Page excerpt:
==================================================
The Racing League will stage its first fixture at Newcastle on July 29 next year – with almost £2 million up for grabs over six scheduled fixtures.
Created by Championship Horse Racing, the new concept was supposed to begin this season – but given the consequences of the coronavirus pandemic, it was delayed.
There will be six races at each meeting, all set to offer £50,000 in prize money.
As well as Newcastle, the other fixtures are at Doncaster (August 5), Lingfield (August 12 and 26) and Windsor (August 19) – before the league reaches a conclusion back at Gosforth Park on September 2.
Championship Horse Racing’s CEO Jeremy Wray told Sky Sports Racing, on whose channel all the races will be televised: “Hopefully it’s a small beacon of light in a pretty depressing background – hopefully it’s good news for the sport.
“We’ll have 12 teams, all in their own bespoke colours, (and) jockeys will ride just for one designated team with their names on the back of the shirt. Anyone who has watched other team sports will recognise the format.
“We’ve got six meetings, from Newcastle and Doncaster in the north to Windsor and Lingfield in the south – it’s consecutive Thursday evenings, six races each night.
“The format will be consistent each week. Regular racegoers will be pleased to see 12-runner races right through the card, and hopefully if we get spectators there it will be a fun-filled day from early afternoon.”
Each team is set to comprise horses from a collaboration of stables.
Wray added: “Some of the larger trainers are pairing up, with smaller trainers going as many as four to a team, and they’ll have a squad of up to 30 horses – plotting their way through using that squad, with a transfer window in about week three or four, as we don’t want them running out of horses.
“The important thing is that they only use these horses, because we want to build up familiarity and consistency so that people recognise the jockeys and horses with a certain team.
“Broadly, racing has been very supportive. But any initiative that is offering £50,000 per race to their beleaguered owners in a 0-90 handicap, you’d expect it – as it is six or seven times what they’d normally race for.
“We’ll announce details later of an overall prize, so trainer and jockeys have a real incentive to try and win the league.”
==================================================
Record excerpts:
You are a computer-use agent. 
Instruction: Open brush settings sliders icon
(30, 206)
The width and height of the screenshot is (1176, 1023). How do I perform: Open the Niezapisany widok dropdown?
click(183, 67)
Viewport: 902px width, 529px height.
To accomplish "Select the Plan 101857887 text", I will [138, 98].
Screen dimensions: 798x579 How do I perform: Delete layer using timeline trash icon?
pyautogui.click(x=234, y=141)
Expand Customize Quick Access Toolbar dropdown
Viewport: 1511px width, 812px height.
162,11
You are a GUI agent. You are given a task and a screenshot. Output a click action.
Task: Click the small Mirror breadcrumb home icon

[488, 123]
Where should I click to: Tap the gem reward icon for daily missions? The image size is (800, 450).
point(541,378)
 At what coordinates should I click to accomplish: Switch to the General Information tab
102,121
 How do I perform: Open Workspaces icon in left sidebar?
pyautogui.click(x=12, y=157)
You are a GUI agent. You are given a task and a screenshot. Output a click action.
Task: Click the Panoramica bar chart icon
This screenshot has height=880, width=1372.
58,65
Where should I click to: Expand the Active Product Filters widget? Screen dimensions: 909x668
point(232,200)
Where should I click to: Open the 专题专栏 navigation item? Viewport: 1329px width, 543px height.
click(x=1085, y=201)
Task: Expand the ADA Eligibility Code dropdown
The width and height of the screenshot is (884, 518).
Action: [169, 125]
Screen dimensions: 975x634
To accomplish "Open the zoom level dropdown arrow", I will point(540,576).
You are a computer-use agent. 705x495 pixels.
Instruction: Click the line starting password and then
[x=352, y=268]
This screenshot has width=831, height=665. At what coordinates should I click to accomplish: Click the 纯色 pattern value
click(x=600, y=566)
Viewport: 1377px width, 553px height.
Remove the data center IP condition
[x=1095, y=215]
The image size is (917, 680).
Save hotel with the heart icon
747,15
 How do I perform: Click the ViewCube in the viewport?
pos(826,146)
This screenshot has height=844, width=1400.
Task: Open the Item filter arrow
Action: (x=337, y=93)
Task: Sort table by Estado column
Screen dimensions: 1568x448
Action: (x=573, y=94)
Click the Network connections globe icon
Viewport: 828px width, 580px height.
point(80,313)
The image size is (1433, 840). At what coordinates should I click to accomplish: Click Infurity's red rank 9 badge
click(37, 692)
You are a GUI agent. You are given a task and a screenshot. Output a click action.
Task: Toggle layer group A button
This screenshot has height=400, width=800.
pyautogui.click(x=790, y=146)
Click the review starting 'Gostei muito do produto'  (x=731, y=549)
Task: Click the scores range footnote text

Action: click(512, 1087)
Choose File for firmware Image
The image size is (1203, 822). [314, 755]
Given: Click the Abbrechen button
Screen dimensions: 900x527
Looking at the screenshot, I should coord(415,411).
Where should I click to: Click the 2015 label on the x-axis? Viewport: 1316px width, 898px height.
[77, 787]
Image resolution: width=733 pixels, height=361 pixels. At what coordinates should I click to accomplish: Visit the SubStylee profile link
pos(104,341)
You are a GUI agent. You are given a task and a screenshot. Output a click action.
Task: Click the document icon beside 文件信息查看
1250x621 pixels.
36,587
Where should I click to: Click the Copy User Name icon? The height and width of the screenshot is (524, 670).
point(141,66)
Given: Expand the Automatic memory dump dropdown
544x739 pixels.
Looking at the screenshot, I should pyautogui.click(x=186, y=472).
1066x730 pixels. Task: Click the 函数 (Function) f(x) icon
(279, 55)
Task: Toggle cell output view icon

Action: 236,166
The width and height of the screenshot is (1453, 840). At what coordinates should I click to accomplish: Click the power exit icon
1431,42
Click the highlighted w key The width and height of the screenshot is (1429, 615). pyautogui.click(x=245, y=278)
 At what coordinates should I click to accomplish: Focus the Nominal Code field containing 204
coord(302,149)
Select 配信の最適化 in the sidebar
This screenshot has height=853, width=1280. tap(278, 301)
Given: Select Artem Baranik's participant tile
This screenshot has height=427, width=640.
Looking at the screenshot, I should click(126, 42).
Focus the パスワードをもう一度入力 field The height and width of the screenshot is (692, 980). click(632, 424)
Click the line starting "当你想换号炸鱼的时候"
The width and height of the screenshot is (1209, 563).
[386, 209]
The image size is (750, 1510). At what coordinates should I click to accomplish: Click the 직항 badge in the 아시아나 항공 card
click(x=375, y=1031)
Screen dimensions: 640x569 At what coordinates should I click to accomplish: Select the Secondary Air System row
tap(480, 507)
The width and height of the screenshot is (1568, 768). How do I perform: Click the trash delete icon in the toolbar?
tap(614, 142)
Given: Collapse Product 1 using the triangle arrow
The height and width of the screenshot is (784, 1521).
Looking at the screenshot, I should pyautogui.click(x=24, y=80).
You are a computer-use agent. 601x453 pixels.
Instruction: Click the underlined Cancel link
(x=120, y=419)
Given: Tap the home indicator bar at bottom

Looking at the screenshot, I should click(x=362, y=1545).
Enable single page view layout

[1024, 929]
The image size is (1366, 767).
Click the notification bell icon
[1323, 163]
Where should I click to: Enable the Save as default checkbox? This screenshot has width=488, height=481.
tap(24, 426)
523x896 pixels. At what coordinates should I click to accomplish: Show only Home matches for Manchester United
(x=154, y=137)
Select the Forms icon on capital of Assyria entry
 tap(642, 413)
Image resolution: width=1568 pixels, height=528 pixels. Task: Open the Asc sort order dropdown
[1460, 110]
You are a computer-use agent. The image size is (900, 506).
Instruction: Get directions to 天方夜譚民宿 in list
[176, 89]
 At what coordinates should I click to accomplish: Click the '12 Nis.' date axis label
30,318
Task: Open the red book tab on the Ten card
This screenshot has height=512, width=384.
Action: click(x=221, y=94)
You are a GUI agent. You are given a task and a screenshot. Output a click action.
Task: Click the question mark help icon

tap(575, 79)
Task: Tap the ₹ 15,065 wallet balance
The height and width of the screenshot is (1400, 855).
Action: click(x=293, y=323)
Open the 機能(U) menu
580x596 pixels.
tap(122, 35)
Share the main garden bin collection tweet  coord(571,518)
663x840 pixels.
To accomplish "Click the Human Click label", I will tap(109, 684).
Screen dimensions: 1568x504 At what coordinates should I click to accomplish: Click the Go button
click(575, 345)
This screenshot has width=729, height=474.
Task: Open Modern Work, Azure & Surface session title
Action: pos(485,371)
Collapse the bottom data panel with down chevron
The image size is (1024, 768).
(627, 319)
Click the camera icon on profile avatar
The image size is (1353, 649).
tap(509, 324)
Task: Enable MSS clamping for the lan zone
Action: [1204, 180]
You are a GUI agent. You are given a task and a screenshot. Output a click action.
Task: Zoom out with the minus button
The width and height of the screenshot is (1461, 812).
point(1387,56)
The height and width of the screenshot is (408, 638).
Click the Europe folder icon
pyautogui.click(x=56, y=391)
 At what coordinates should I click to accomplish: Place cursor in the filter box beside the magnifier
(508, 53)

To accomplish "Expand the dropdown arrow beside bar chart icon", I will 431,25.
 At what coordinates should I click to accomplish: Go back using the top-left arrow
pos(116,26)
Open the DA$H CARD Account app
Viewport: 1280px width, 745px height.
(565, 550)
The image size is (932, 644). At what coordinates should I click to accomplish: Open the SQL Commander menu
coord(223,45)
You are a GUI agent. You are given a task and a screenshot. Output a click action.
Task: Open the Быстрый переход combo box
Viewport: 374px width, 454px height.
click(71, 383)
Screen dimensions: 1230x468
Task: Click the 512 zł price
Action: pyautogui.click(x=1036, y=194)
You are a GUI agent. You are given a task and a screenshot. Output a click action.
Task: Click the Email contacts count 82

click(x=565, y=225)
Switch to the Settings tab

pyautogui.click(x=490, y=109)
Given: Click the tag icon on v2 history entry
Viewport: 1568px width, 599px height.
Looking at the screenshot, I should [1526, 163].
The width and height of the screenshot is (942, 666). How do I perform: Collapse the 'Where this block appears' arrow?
==================================================
Exercises:
#1 In the Racing League article, how much prize money will each race offer?
#2 Please quote everything in the Racing League article from "As well as Newcastle, the" down to "on September 2.".

Task answers:
#1 £50,000

#2
As well as Newcastle, the other fixtures are at Doncaster (August 5), Lingfield (August 12 and 26) and Windsor (August 19) – before the league reaches a conclusion back at Gosforth Park on September 2.